> About this exercise
Extract precisely the lines that run from the line containing "Given: Select the 全球(不包含中国内地) radio button" to the end of the records below, with both ends included and pictures omitted.
[[ Data extracts, beginning ]]
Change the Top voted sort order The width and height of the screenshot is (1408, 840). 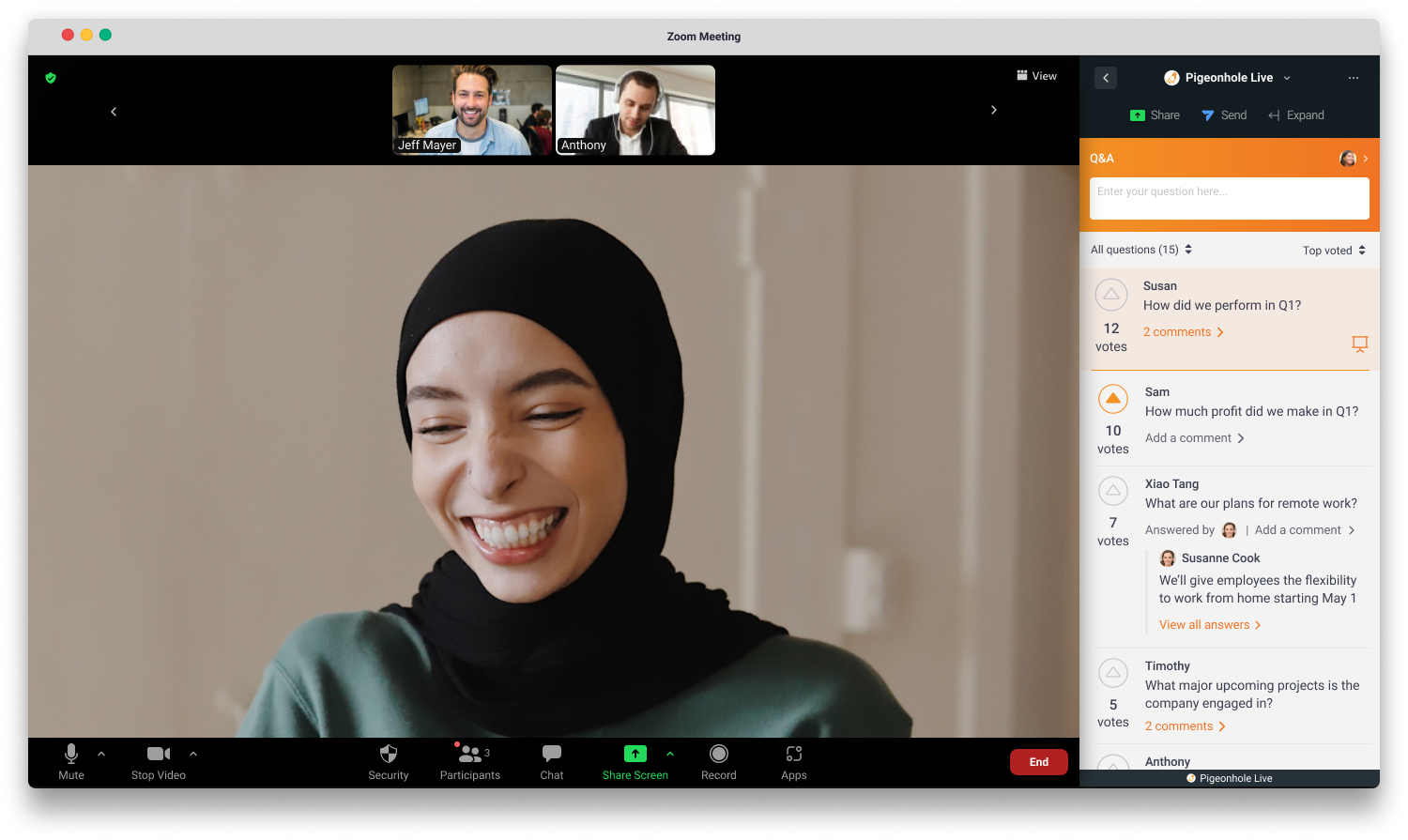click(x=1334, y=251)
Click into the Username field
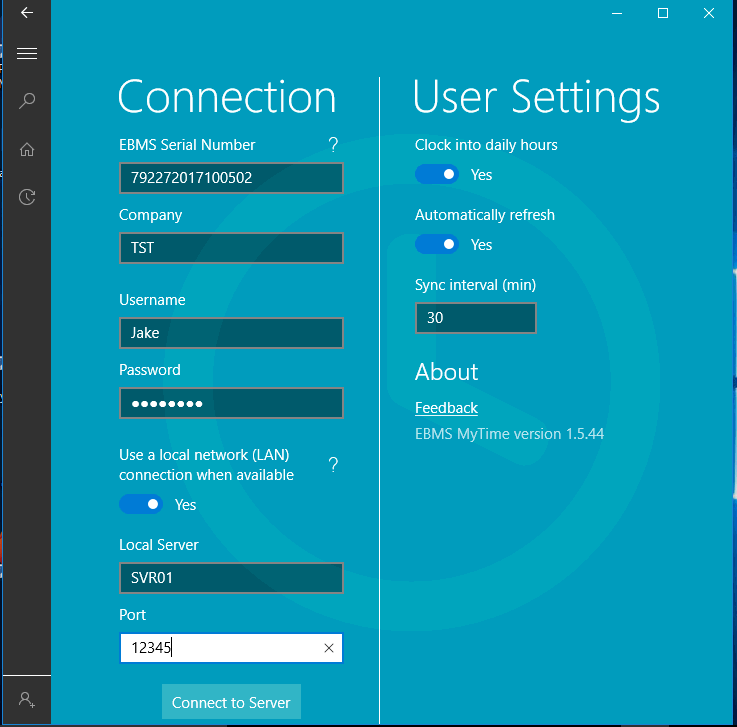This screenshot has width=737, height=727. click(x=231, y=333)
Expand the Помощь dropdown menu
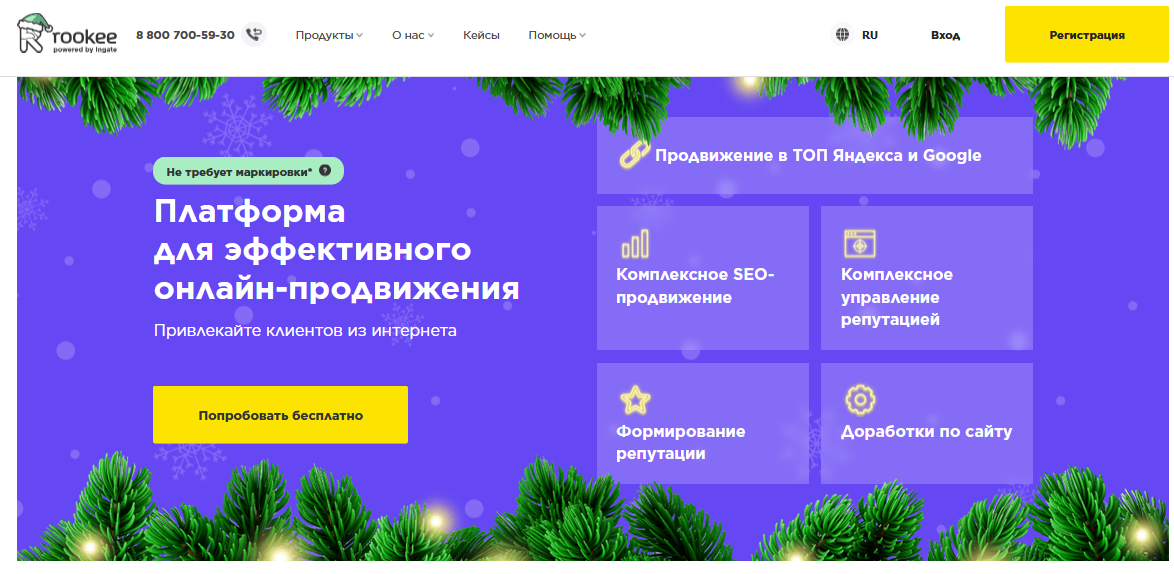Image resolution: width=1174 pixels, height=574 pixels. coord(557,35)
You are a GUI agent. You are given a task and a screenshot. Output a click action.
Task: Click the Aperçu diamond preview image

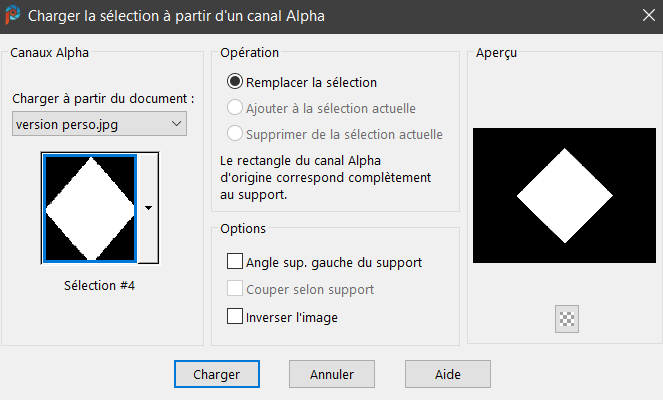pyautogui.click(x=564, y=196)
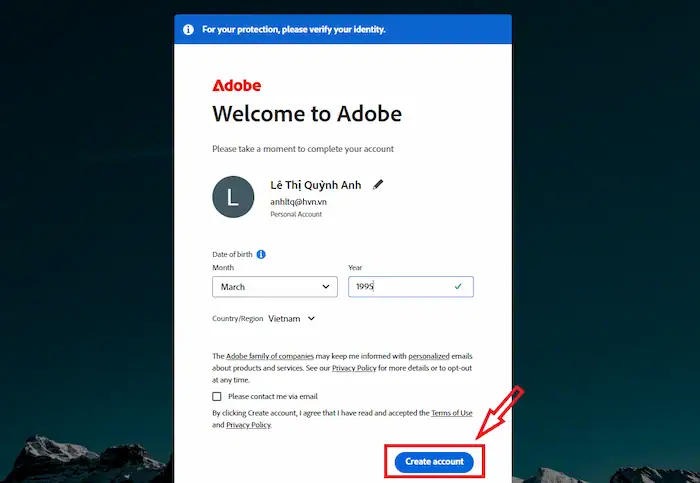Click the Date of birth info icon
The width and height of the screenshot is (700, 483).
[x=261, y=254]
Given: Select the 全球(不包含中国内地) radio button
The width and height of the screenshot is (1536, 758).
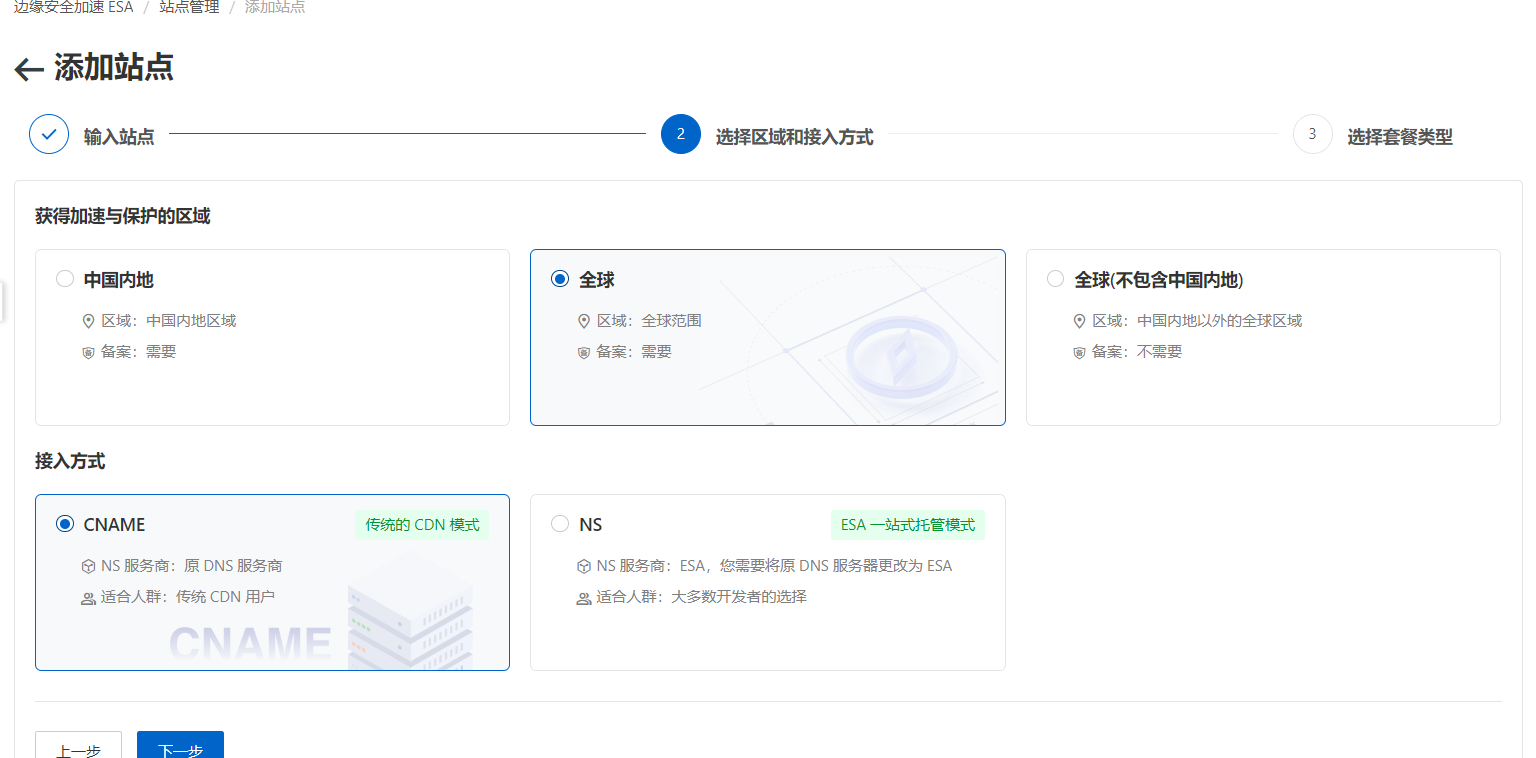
[[ Data extracts, end ]]
> Written reply
Given: Select the 全球(不包含中国内地) radio button
The width and height of the screenshot is (1536, 758).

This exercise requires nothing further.